You are fortunate and you have the luxury of not having to like, love, care for, etc for this kid. You have a choice as to whether or not you want to bring him to school, cook for him, etc. If your DH makes you feel ANYTHING LESS than that then he is an insensitive ass. That kid has two parents....if you werent in the pic they would have no choice but to deal with this one way or another sooooo....they need to do just that!!! Deal with it amongst themselves...you married him to be his WIFE not his kids babysitter, chauffeur, etc.

Willow2010's picture

I think I would tell DH that it is making you run behind in the mornings so they (the kids parents) need to find a different way to get the kid to school.

Sweetnothings's picture

Perhaps it's time for YOUR work to require you coming in a little earlier too, no one could argue with that, and new arrangements would have to be made. No one could argue your work and schedule are less important, could they ??

TASHA1983's picture

I completely agree with you!!! I went into dating my BF with an open mind for the most part. Before my BF I dated a man with a daughter and it was awful, I hated it and swore I would never date a man with kids again! I met this man, and he is amazing, his only downfall, kids (only one in the pic)!!! Ugh!

I went into it and tried my best. Spent time with his kid and all of us together etc. but being around him and how he is just made me dislike him and make me NOT want to be around him EVER.

I was open and honest with my BF about how I felt and that I didnt want to be around his kid and I dont want ANYTHING to do with him either. Thankfully, he understood and respected my feelings. And he is completely ok with it! Of course he is sad that he doesnt get to see me or spend time with me when he has his S10 EOWE but he understands my feelings and it all works out great!!!

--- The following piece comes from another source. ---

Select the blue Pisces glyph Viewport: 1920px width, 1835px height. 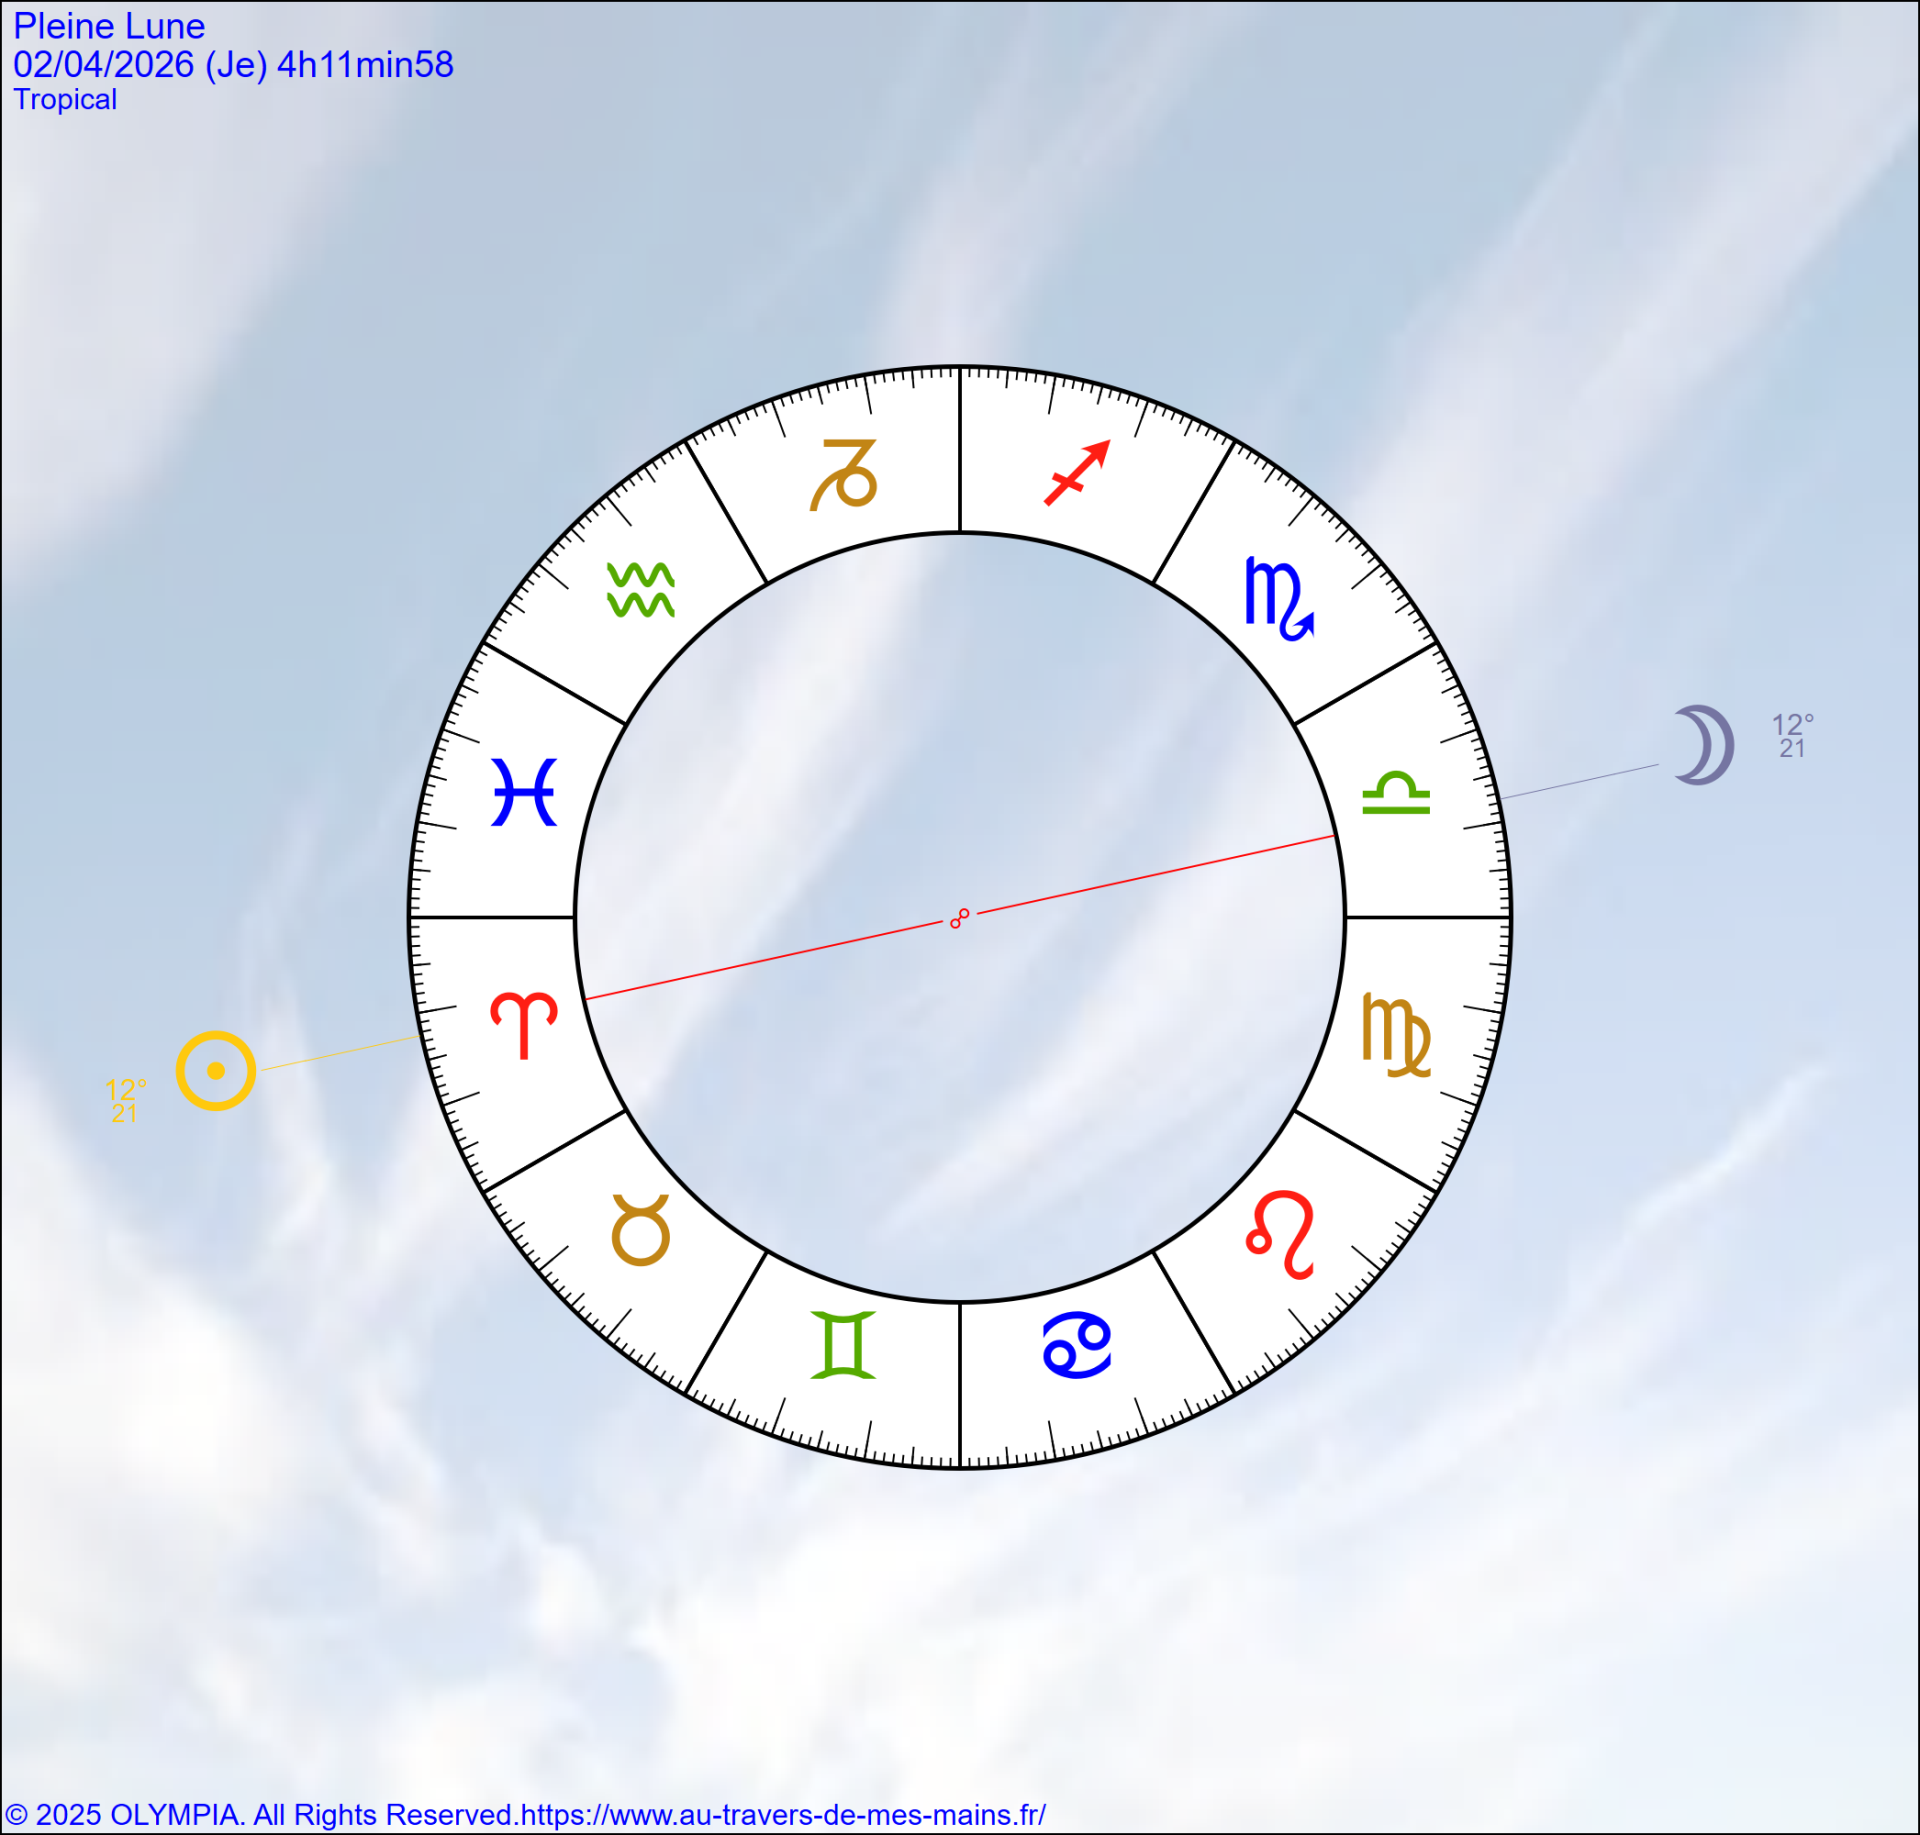point(524,792)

It is VERY important to be honest with the man/woman that you plan to be with and possibly marry! I may not tell him the UNRATED version of how I feel about/towards his kid BUT he does know how I feel and he understands and respects it.

I think alot of things would be alot better for alot of SM/SD if they were just open and honest about their feelings for their partners kids. At least if they know how you feel you dont have to hold it in and let guilt etc get the better of you AND you/they can decide if being together is actually worth it and going to work out. Just my opinion on it Smile

maree80's picture

I was niave to think that when we got married, I would feel differently about his son....after almost 2 years I still feel the same, sometimes I think I might even feel worse about him!!! I'm really not a bad person, but everything this kids does irritates me!! The way he talks, walks, eats, smells....I just wish I could get over this but don't know how!!! My DH is good to my DD's14 (twins) who live with us full time, but I just can't seem to even find one thing that doesnt annoy me about ss8.

If I could change my work I would, but I run my own business so DH knows that my boss wouldn't ask me to come in early!!

I think I might need a psychiatrist!!